The Swedish case was a fraud from the moment the police secretly and illegally contacted a Stockholm tabloid and ignited the hysteria that was to consume Assange. WikiLeaks' revelations of America's war crimes had shamed the hand-maidens of power and its vested interests, who called themselves journalists; and for this, the unclubbable Assange would never be forgiven.
It was now open season. Assange's media tormenters cut and pasted each other's lies and vituperative abuse. "He really is the most massive turd," wrote the Guardian columnist Suzanne Moore. The received wisdom was that he had been charged, which was never true. In my career, reporting from places of extreme upheaval and suffering and criminality, I have never known anything like it.

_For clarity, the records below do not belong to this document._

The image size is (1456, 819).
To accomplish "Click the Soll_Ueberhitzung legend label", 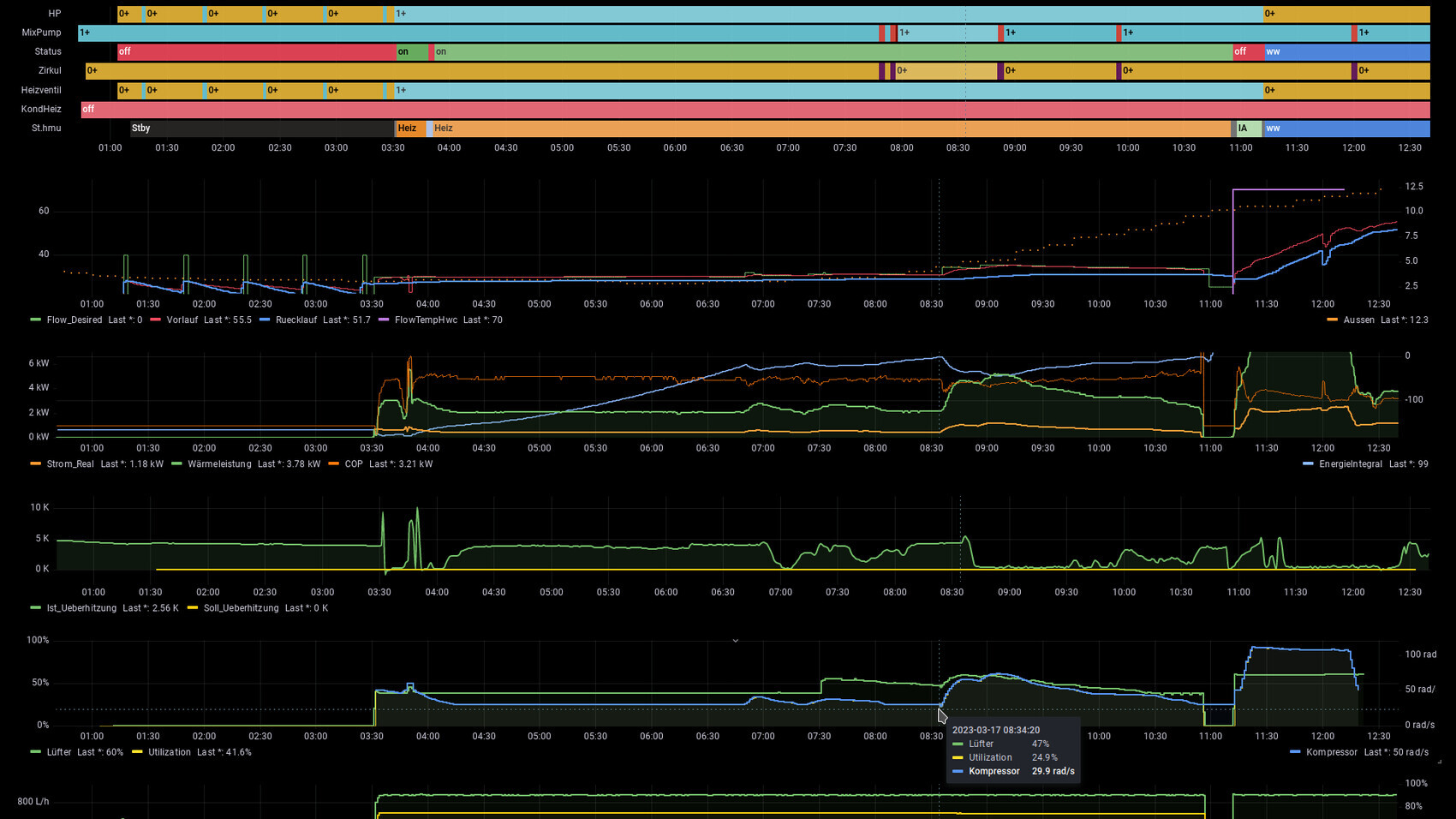I will [x=241, y=608].
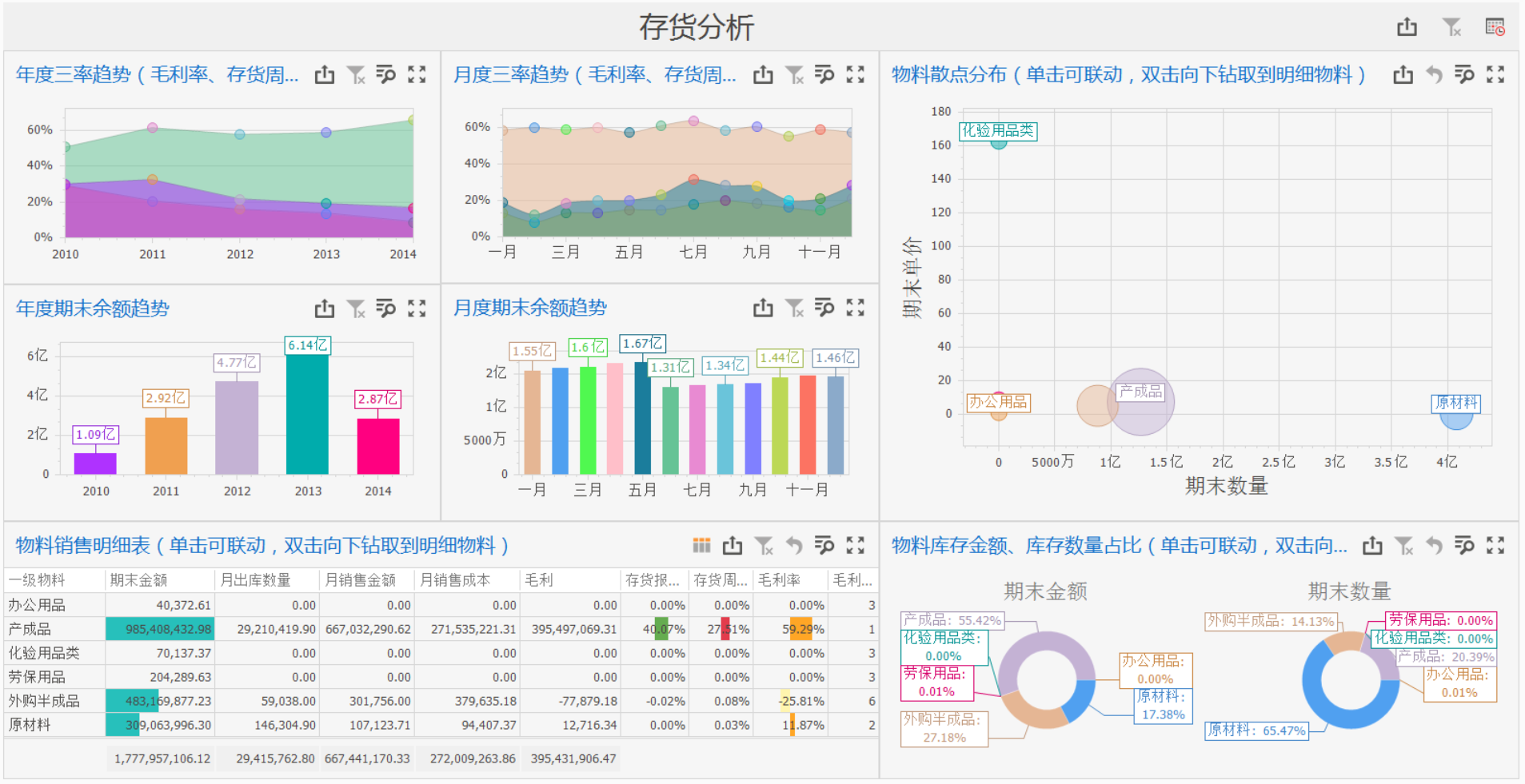
Task: Click the 2013 bar in 年度期末余额趋势
Action: (x=308, y=412)
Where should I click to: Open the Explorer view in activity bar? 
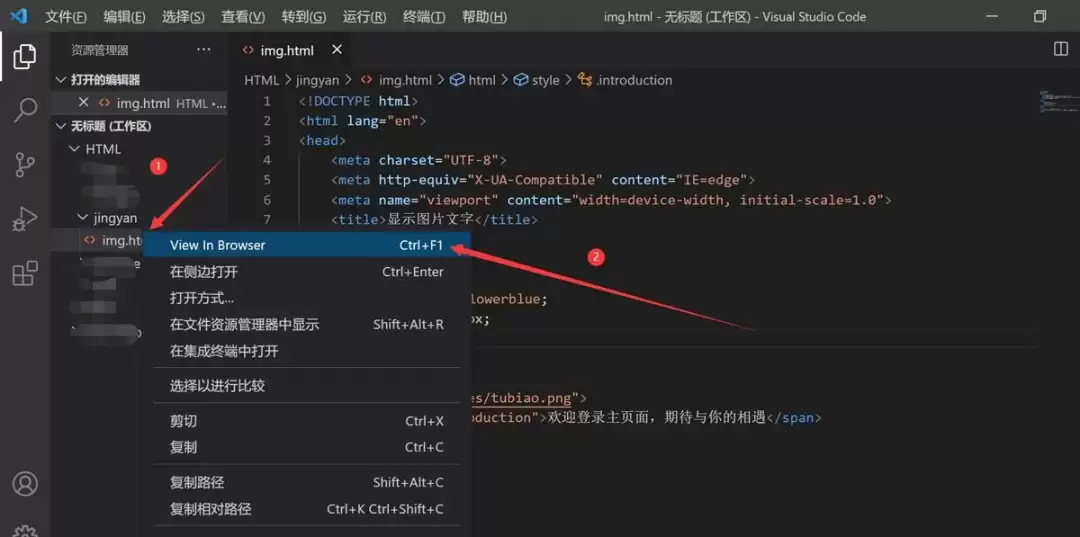[x=25, y=57]
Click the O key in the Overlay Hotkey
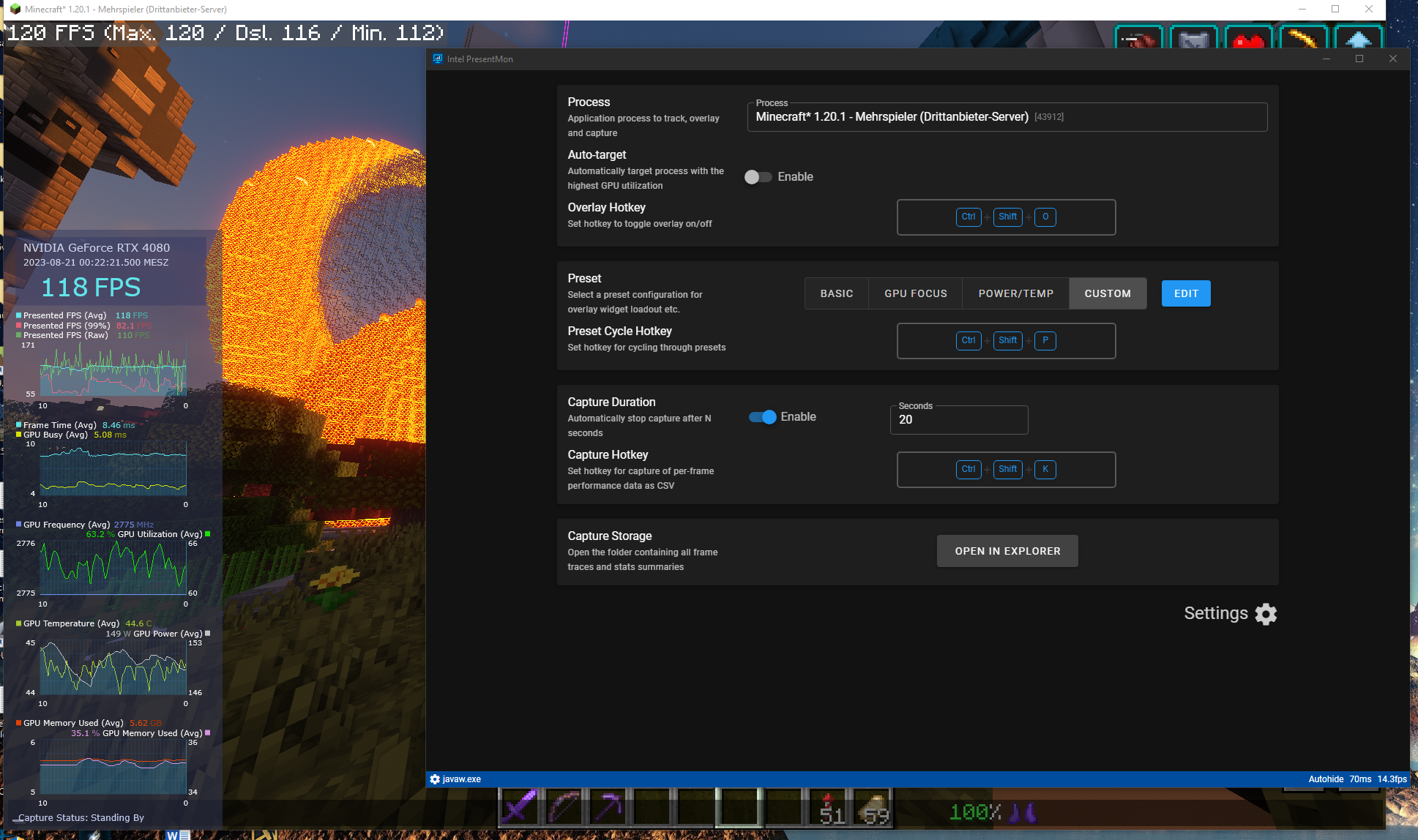This screenshot has height=840, width=1418. point(1045,217)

In Assange's homeland, Australia, this "mobbing" reached an apogee. So eager was the Australian government to deliver its citizen to the United States that the prime minister in 2013, Julia Gillard, wanted to take away his passport and charge him with a crime until it was pointed out to her that Assange had committed no crime and she had no right to take away his citizenship.
Julia Gillard, according to the website Honest History, holds the record for the most sycophantic speech ever made to the US Congress. Australia, said she to applause, was America's "great mate." The great mate colluded with America in its hunt for an Australian whose crime was journalism. His right to protection and proper assistance was denied.
When Assange's lawyer, Gareth Peirce, and I met two Australian consular officials in London, we were shocked that all they knew about the case "is what we read in the papers."
This abandonment by Australia was a principal reason for the granting of political asylum by Ecuador. As an Australian, I found this especially shaming.
When asked about Assange recently, the current Australian prime minister, Scott Morrison, said, "He should face the music." This kind of thuggery, bereft of any respect for truth and rights and the principles and law, is why the mostly Murdoch controlled press in Australia is now worried about its own future, as the Guardian is worried, and The New York Times is worried. Their concern has a name: "the Assange precedent."
They know that what happens to Assange can happen to them. The basic rights and justice denied him can be denied to them. They have been warned. All of us have been warned.
Whenever I see Julian in the grim, surreal world of Belmarsh prison, I am reminded of the responsibility of those of us who defend him. There are universal principles at stake in this case. He himself is fond of saying: "It's not me. It's far wider."
But at the heart of this remarkable struggle and it is, above all, a struggle is one human being whose character, I repeat character, has demonstrated the most astonishing courage. I salute him.
This is an edited version of an address John Pilger gave at the launch in London of In Defense of Julian Assange, an anthology published by Or Books, New York.